Shama-Hacohen — a former lawmaker from Netanyahu’s Likud party —  is very supportive of the prime minister’s decision to follow Washington’s lead in leaving the organization, which in recent years has made headlines for passing several resolutions ignoring Jewish ties to the holy sites in Jerusalem.

Israel’s ambassador to UNESCO Carmel Shama-Hacohen throws a copy of the day’s resolution on Jerusalem in the trash on Wednesday, October 26, 2016. (Erez Lichtfeld)

“I think that this is appropriate, given this organization’s biased, one-sided and absurd attitude toward us, and against the background of the US’s strong stand at the UN, which we welcome,” Netanyahu said Sunday about his decision to withdraw.

Shama-Hacohen said Friday that UNESCO “has broken records of hypocrisy, incitement and lies against Israel and the Jewish people, while polluting its noble core principles with politicization and diplomatic terrorism that sometimes bordered on anti-Semitism.”

The envoy said Israel and the Jewish people “should have been the first to contribute to the organization and the last to leave it, but in the theater of the absurd of UNESCO, nations who have nothing to do with science, education and culture have bankrupted this important organization.”

Professional diplomats, on the other hand, were less enthusiastic about leaving UNESCO, arguing that while the US could easily obtain observer status at the organization, Israel has no such prospects.

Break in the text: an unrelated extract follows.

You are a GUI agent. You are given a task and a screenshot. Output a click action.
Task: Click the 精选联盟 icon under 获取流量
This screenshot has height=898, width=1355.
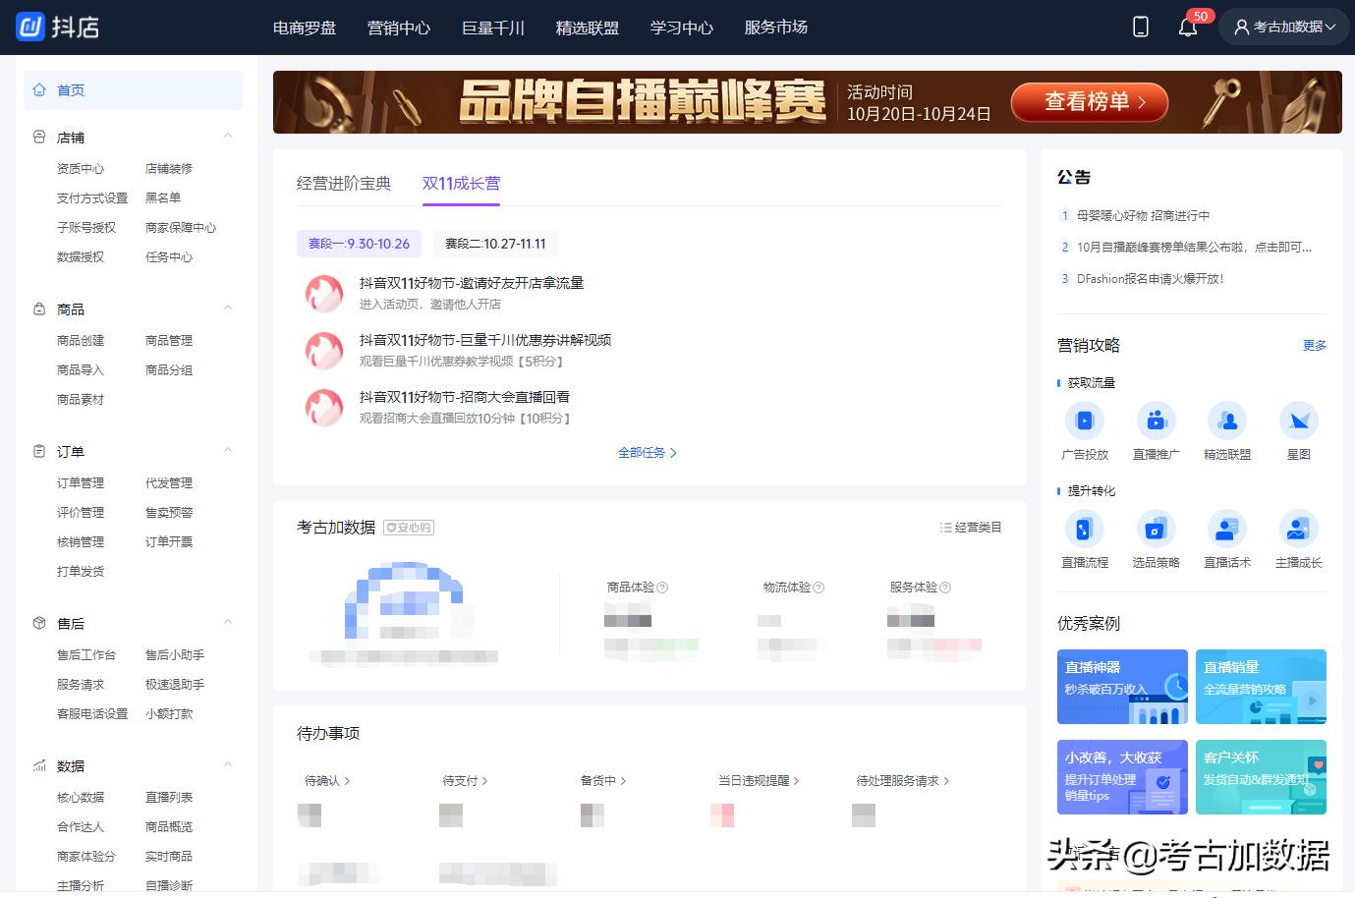1227,421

In order to get observer status, a state needs the support of a majority of member states, something which is highly unlikely in Israel’s case due to the automatic Arab majority.

Azoulay has acknowledged difficulties in the Paris-based organization, which has been rocked by US funding cuts since 2011 over the admission of Palestine as a member and a series of anti-Israel resolutions.

But the 45-year-old former French culture minister, who has already urged the US and Israel not to withdraw from UNESCO, told The Associated Press in October that the Trump administration’s announced plan to pull out of the agency was not tenable in the long term.

“I obviously regret their departure … but this ’empty chair politics’ is not sustainable because the United States is also affected by everything that UNESCO does,” she said, speaking at the agency’s Paris headquarters.

UNESCO is best known for its World Heritage program to protect cultural sites and traditions, but it also works to fight violent extremism, improve education for girls, promote Holocaust understanding, defend media freedoms and encourage science on climate change.

Israel has been infuriated by resolutions that ignore and diminish its historical connection to the Holy Land and have named ancient Jewish sites as Palestinian heritage sites.

There have been hopes that Azoulay, the organization’s first Jewish chief who is also of Moroccan descent, would be able to quell the political tempest inside the organization that was created following World War II to promote peace.

AP and Times of Israel staff contributed to this report.